The Recruitment Question
Patient recruitment is an ongoing theme at SCOPE because it presents such a challenge for clinical operations executives. Pharmas and sponsors still compete on patient enrollment, said Kathy Vandebelt. As long as we compete on enrollment, she said, we’ll still be competing on trials, not our drugs.
It’s a problem at the heart of many of the SCOPE conversations.

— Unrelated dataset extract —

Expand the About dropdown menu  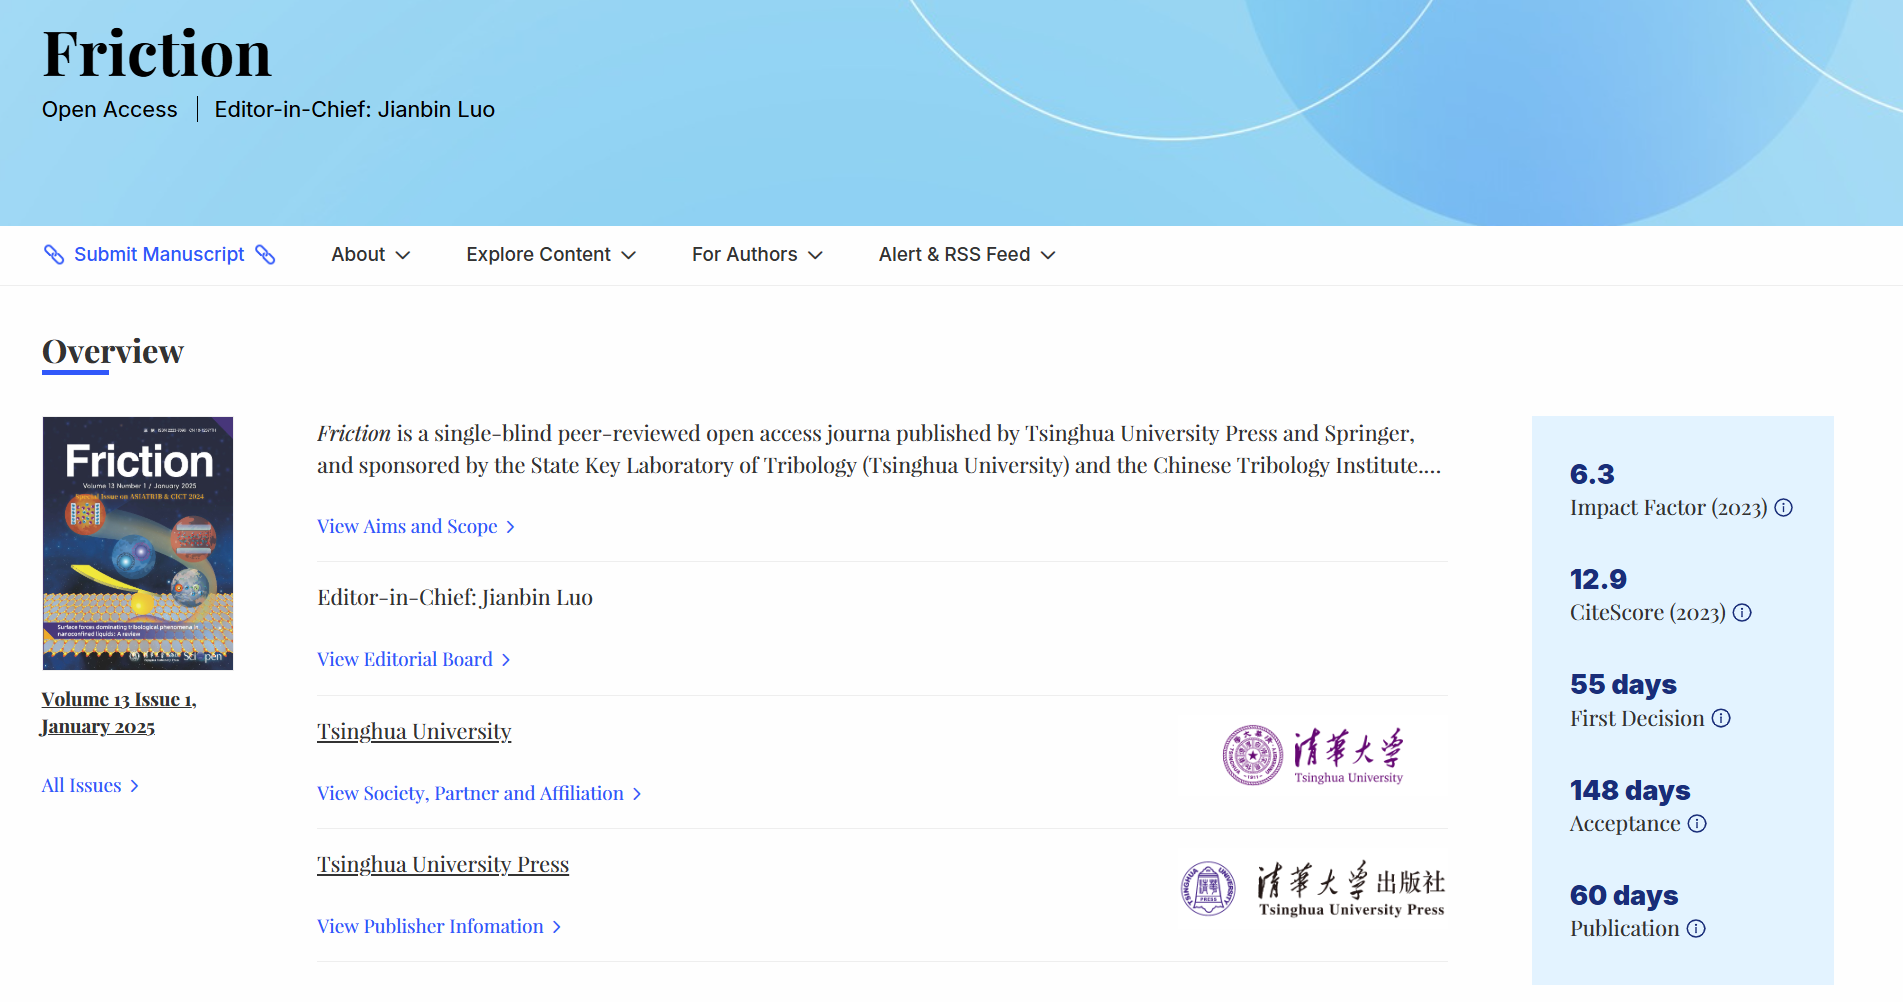(369, 255)
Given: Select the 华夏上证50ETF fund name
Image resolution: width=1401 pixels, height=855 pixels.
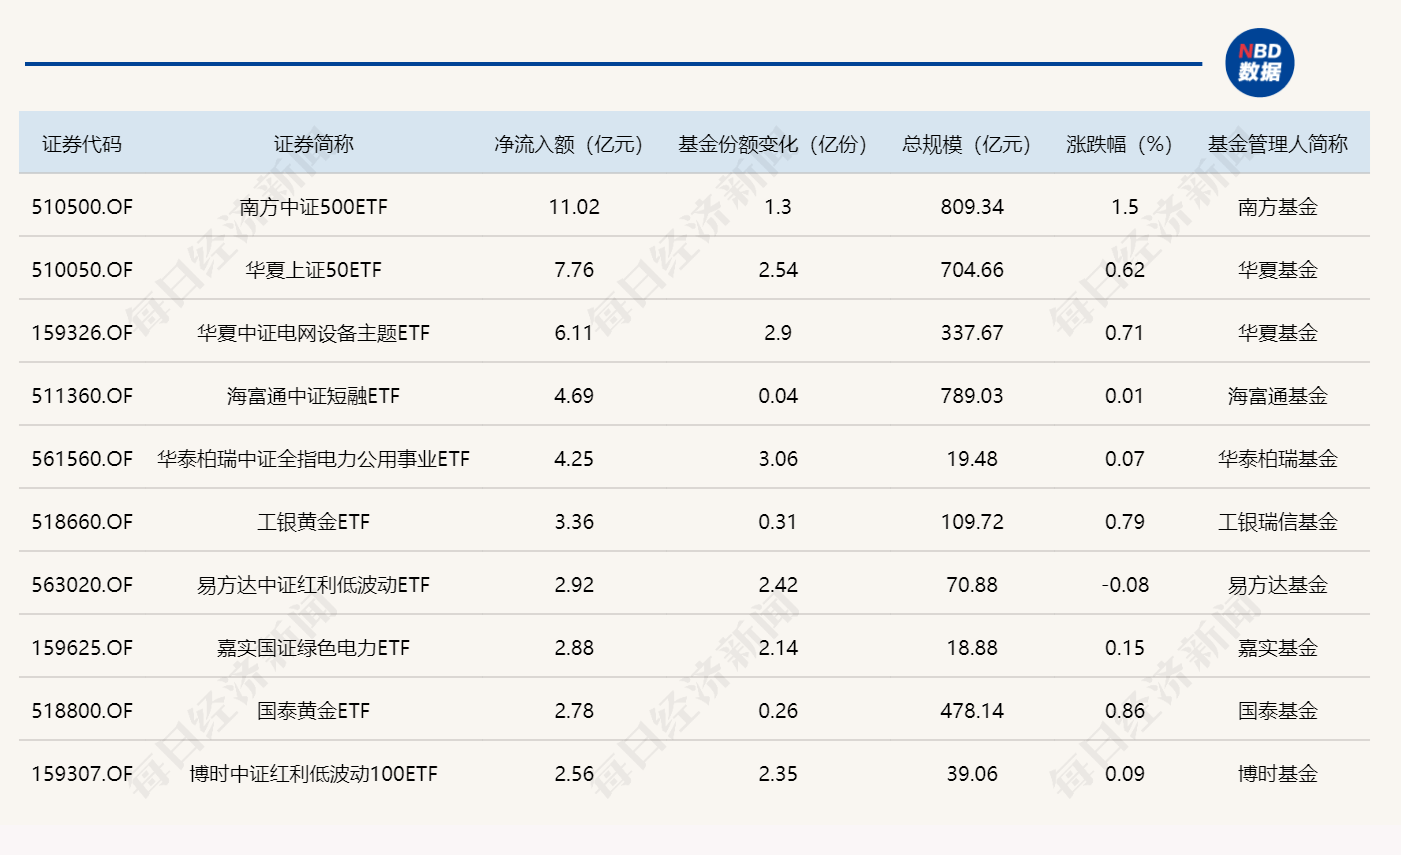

Some speakers reported big wins in recruitment thanks to technology tools. Diane Montross reported that Shire partnered with MyHealthTeams and TrialNetworks to reach patients and sites via social media, and in doing so exceeded its online recruitment expectations by 400%.
Other groups are taking advantage of modeling and simulation to build virtual patient cohorts. There’s increasing competition in patient recruitment, said Hui Cao, head of health informatics at AstraZeneca. “Patient pools are so small, it’s almost impossible to randomize.”
With a lack of patients, AstraZeneca is considering simulated virtual placebo arms for studies. The pharma did a feasibility study looking at severe asthma sufferers from the national registry data in Sweden. While a study arm got the drug, the comparison arm tracked the health outcomes of appropriate patients from the registry’s database.
A neat solution for control groups, the idea certainly won’t do away with need for study participants. The real enrollment problem, Joe Kim asserts, is that not enough people care. People prefer a story to care about, Kim said, and when patients feel that they have been “kicked to the curb” after a study is completed with no information or follow up, they are unlikely to share their story and become advocates for the clinical trials process.
For Kim the answer is clear: relationships fill trials.
Looking Forward
Rounding out the last day of SCOPE, Craig Lipset, head of Clinical Innovation at Pfizer, said the real innovation challenge is not coming up with ideas, but implementing them.
Lipset presented his forecasts for clinical operations. Mobile wins, Lipset said. Mobile apps and tools will be essential to clinical trials moving forward. He showed off a Scanadu Scout, a hockey puck-sized device that measures temperature, heart rate, respiratory rate, blood pressure, oxygen saturation in blood and ECG.
EDC is obsolete. Lipset asked for a show of hands in the audience of anyone who disagreed. No one took the bait.
There will be a reduced dependency on trials. Drug design and development is changing, and drug testing will change too.
Finally, patients will have access to more and more data, and they will control what happens to it.